Different approaches have been undertaken to overcome the abovementioned issues. For example, the required number of tandem-based applications in the US has been elevated [8, 12,13,14]. Furthermore, residents in the US are given the opportunity to take part in gynae fellowships within the “300-in-10” initiative, with the goal of training 300 brachytherapists in the next 10 years [13,14,15,16,17]. Similarly, Canadian radiation oncologists can enroll in an accredited 12-month brachytherapy program at certified brachytherapy centers after passing their fellowship examination [18]. Another approach has been to offer simulation-based workshops, especially for gynecologic and prostate brachytherapy [14, 15, 19,20,21,22,23,24,25,26]. In Europe, the European Society for Radiotherapy and Oncology (ESTRO) offers teaching courses and the Groupe Européen de Curiethérapie (GEC)-ESTRO as well as the EMBRACE study group have started educational initiatives [13,14,15, 23, 27,28,29,30,31,32,33,34,35,36]. Similar initiatives are offered in GER. Since 2009, biannual or annual “Basics of Brachytherapy” courses have been organized by members of the Brachytherapy Working Group of the German Society of Radiation Oncology (DEGRO). To date, 22 courses have taken place. These courses offer back-to-back a special course on brachytherapy of a specific disease site (e.g., breast, gynae, prostate, liver, and others). Moreover, in 2022, the DEGRO brachytherapy working group held the first hands-on brachytherapy workshop for members of the youngDEGRO during the annual DEGRO conference. In addition, every other year, a BT congress of the three German-speaking countries takes place with dedicated time for updates on BT, with high participation of young trainees.

This is consistent with the preferred teaching modalities for the majority of respondents in our cohort: a skills lab, followed by online teaching courses and national society teaching courses, while they would most likely improve their education in on-the-job-training, ESTRO courses, or national society teaching courses. To fulfil these needs, a centralization of brachytherapy patients as already partly done in SUI could help to provide a sufficient case volume within on-the-job-training. Simultaneously, fellowships similar to those in the USA or Canada might be beneficial to connect fellows and institutions with high caseloads. Residents in SUI are, for example, obliged to rotate to another department for one year and are thereby able to choose one with a high case volume in brachytherapy, while Spanish residents have to rotate to a brachytherapy department. Uni- or bilateral rotations between departments with different (brachytherapy) foci in the DACH region might be considered similarly. The DEGRO brachytherapy working group has recently launched an observership/internship program together with the youngDEGRO (https://www.degro.org/jd/brachytherapie-programm/). It offers the opportunity to spend time at facilities with high caseloads of brachytherapy patients and gain practical experience. Additionally, dedicated simulation-based workshops might be established at national and European conferences.
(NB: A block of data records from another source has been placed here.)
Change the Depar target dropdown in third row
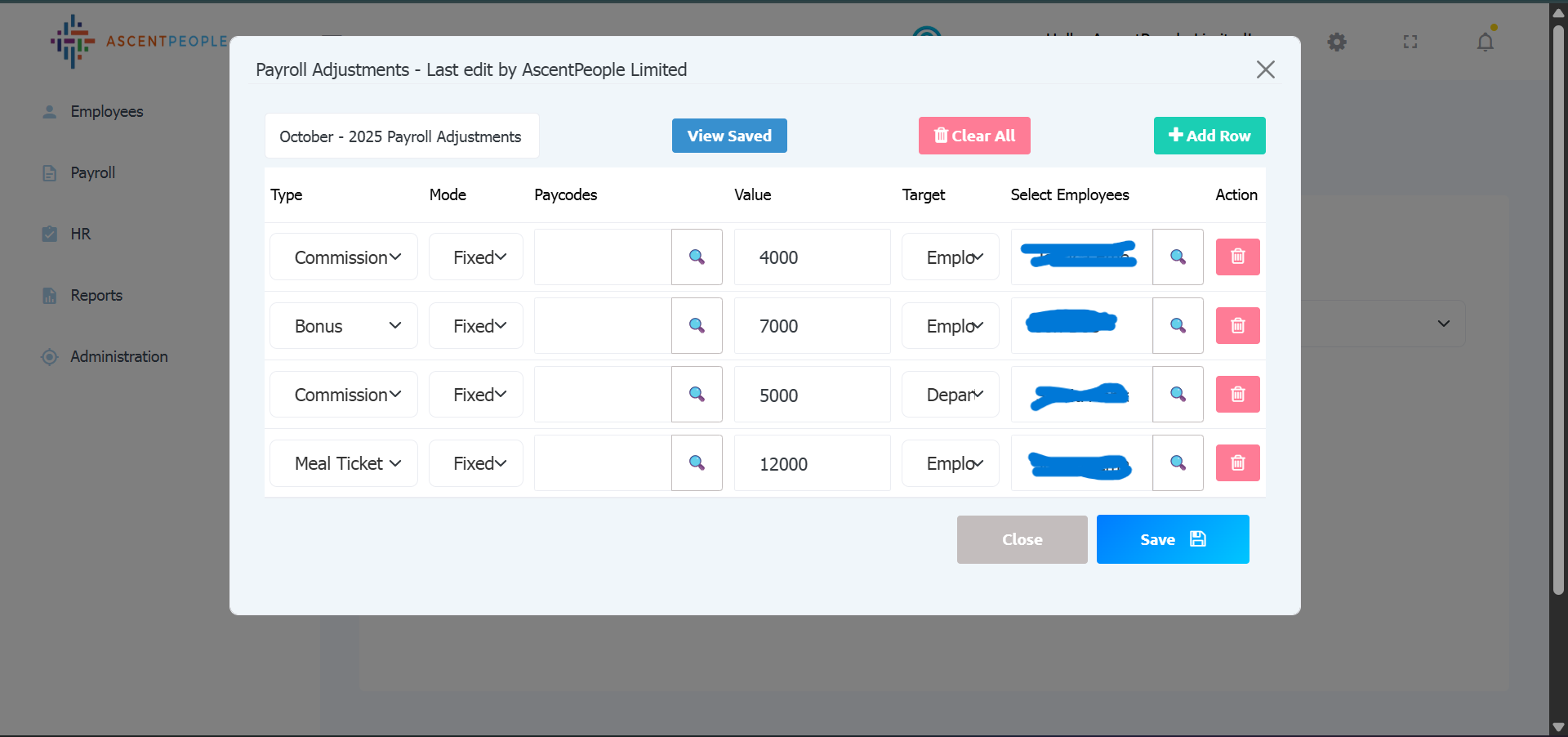This screenshot has height=737, width=1568. (x=951, y=395)
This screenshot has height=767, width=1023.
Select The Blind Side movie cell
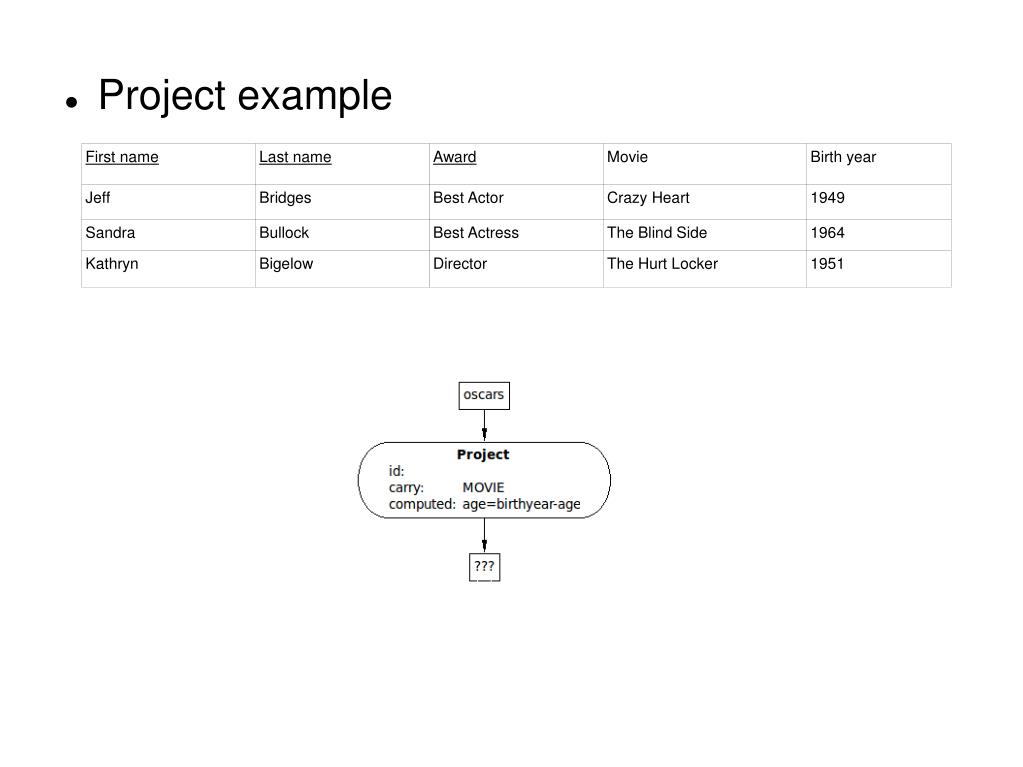pyautogui.click(x=657, y=233)
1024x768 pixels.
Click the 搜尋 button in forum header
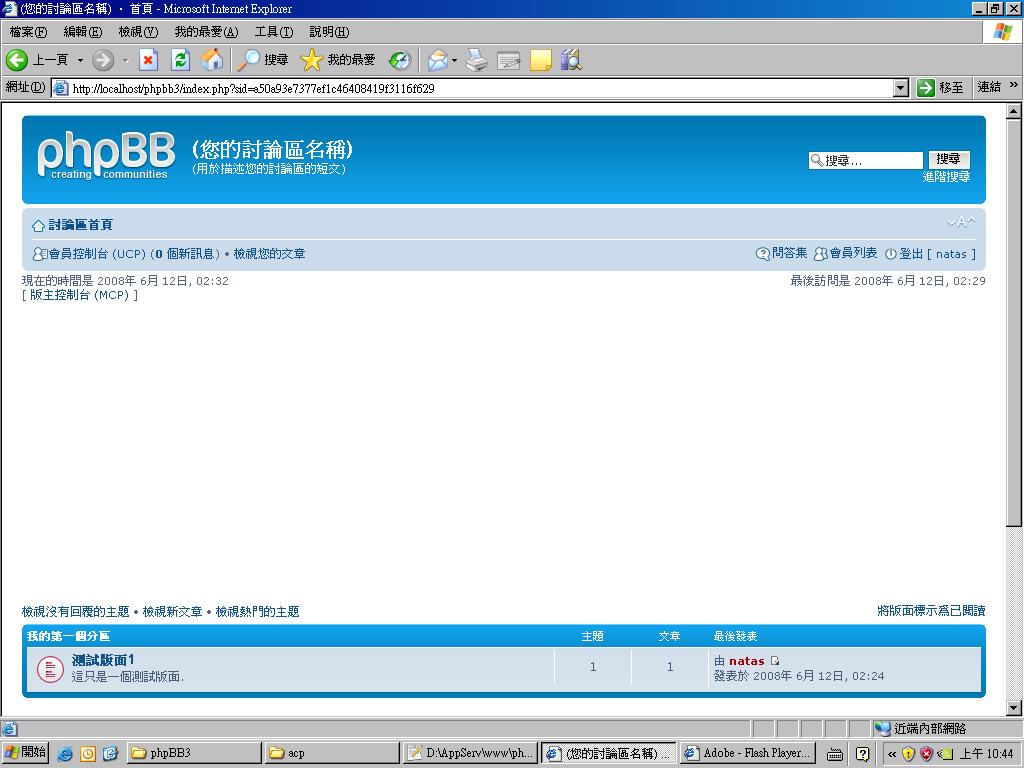(x=948, y=159)
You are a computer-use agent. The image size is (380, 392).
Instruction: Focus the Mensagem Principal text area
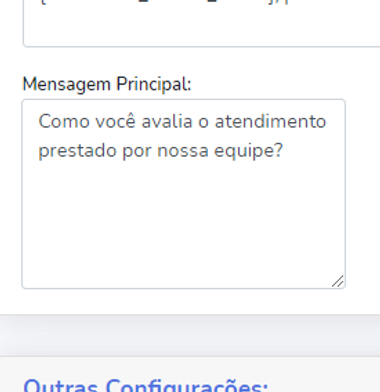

There are some limitations to our survey apart from the questionnaire-inherent recall bias. The response rate differed between countries (53% in AUT, 32% in GER, 13% in SUI), and might in part lead to a selection bias of respondents. Respondents themselves could furthermore either over- or underestimate themselves during self-assessment. Finally, single procedural steps such as applicator selection or target delineation have not been considered within this survey.

Conclusion

The interest in brachytherapy training among residents in German-speaking countries was generally high, but there is a perceived lack of case volumes and partially in formal training opportunities. Fellowships at departments with a high caseload as part of a formalized curriculum and dedicated hands-on workshops at conferences might help to overcome these issues. There are already some ongoing initiatives at the national and international level, but these need to be expanded to inspire future brachytherapists and to provide structured training for our next generation.